Glad to be living today!
:lol: Hi! Everyone I'm Reg-tt, This is my time of year, where I live on lot's of prayers, Everytime I think I cut back on one mediction it's seem another gets added. I'm up to nine medicaion hoping that I will fill better.
But sometimes I get tried of the medication, but if I don't take it I cannot function right, and that I know and some how came to turns with. But you know what is the hard part for me is that I show so many systoms of lupus sle, have all the side effects all the akes and pains and the madness of being sick. And I feel like I'm the only one that know it!!! Some day's are so hard its unbelivible. God Bless us all!!! :B-fly:
I understand how you feel...I developed seizures in April and could barely make it through my son's high school graduation due to the seizures.

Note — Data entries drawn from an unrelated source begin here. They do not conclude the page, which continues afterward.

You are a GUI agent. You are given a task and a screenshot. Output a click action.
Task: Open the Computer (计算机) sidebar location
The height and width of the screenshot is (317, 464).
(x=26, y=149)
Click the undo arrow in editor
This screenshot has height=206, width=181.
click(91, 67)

I was diagnosed with lupus of the brain in July and am currently taking 15 daily meds as well as monthly Cytoxan/Mesna/Zofran. How I keep it in perspective is I remember that there are people much worse off than I. I have a friend who had breast cancer last year/had a mastectomy and now the cancer is back in the same place even though her breasts were removed. I too rely on prayers and take one day at a time.
What kind of lupus do you have? I just pray the lupus doesn't go to my kidneys as well as my brain.
Hugs for both of you!
Attitude is so important in our daily lives, we deal with this CONDITION in many ways. I refuse to call it a disease. It is a condition that I live with. Some days in relative comfort, somedays with pain meds and a rice sock.
A friend from another board taught all of us her secret - a study sock or bag filled with white rice - heat it in the microwave and apply it to the aches and pains...careful not to get it too hot! It is a wonder. The rice-y smell also calms and relaxes me, I know pain relief is on its way.
Here, we all understand, we all know the frustrations and the victories. Here we can share what we feel and know that we'll be accepted by those who've been there, or been through worse.